目的: 探讨糖尿病肾病（DN）状态下三羧酸（TCA）循环中间代谢产物的差异，观察糖尿病肾病细胞模型中的代谢紊乱。方法: 体外培养人肾小管上皮细胞（HK-2），分为对照组（Control）、高糖组（High glucose）、棕榈酸组（PA）、棕榈酸复合高糖组（PA high glucose）。线粒体染色法观察造模后的细胞损伤状况，基于气相的代谢组学方法检测细胞模型中出现的代谢差异，并找出相关差异化合物。气相色谱-质谱（GC-MS）定量方法进一步测定差异化合物的绝对浓度。qPCR测定差异化合物相关通路的酶表达。结果: 12、24 h内高糖对HK-2细胞的损伤和代谢影响较弱，而棕榈酸在短期内就可以造成肾脏细胞损伤和代谢紊乱，复合因素下的诱导效果更甚。造模细胞内出现的代谢异常中TCA循环占主要部分，其中柠檬酸和琥珀酸水平出现异常升高。并且琥珀酸水平异常主要由其合成酶影响导致。结论: 棕榈酸诱导引起细胞中TCA循环代谢异常变化可能与DN相关。

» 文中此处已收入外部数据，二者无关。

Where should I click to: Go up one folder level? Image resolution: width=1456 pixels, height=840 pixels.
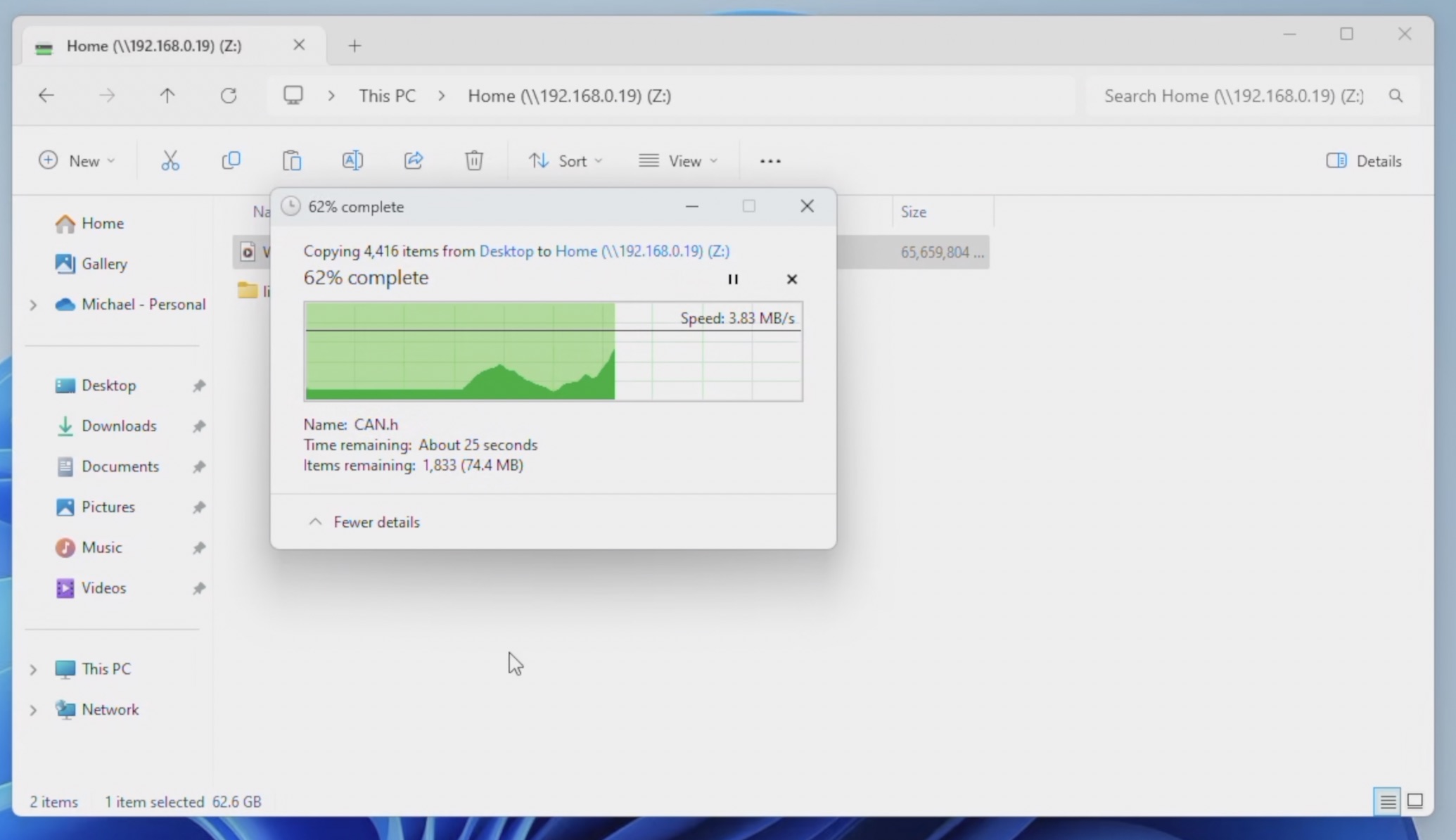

Preliminary study on mechanism of tricarboxylic acid cycle disruption in diabetic nephropathy cell model

AIM: To explore the difference of tricarboxylic acid cycle (TCA) intermediates levels between diabetic nephropathy (DN) model cells and normal HK-2 cells and the metabolic disruption of DN model. METHODS: HK-2 cells were cultured in vitro and were divided into normal group, glucose group, palmitic acid(PA) group, PA high glucose group. Kidney cell damage was observed by fluorescence microscopy after mitochondrial staining. Metabolic disruption was evaluated by a GC-MS based metabolomics method. Concentration of TCA intermediates was measured by a GC-MS based quantification method. Expressions of relative enzymes were measured by qPCR method. RESULTS:High glucose did not exert as strong an effect on cell damage or metabolic disruption as PA, which caused obvious cell damage or metabolic disruption in a short period. The combined inducement presented the strongest effect. TCA intermediates variation was the main change in PA caused HK-2 cells metabolic disruption. Further, PA could increase the level of citrate and succinate in HK-2 cells. And instead of SDH in model cell, the increase of succinate level was closely related to succinate-CoA ligase. CONCLUSION: Metabolic disruption of TCA induced by PA may be closely related to diabetic nephropathy.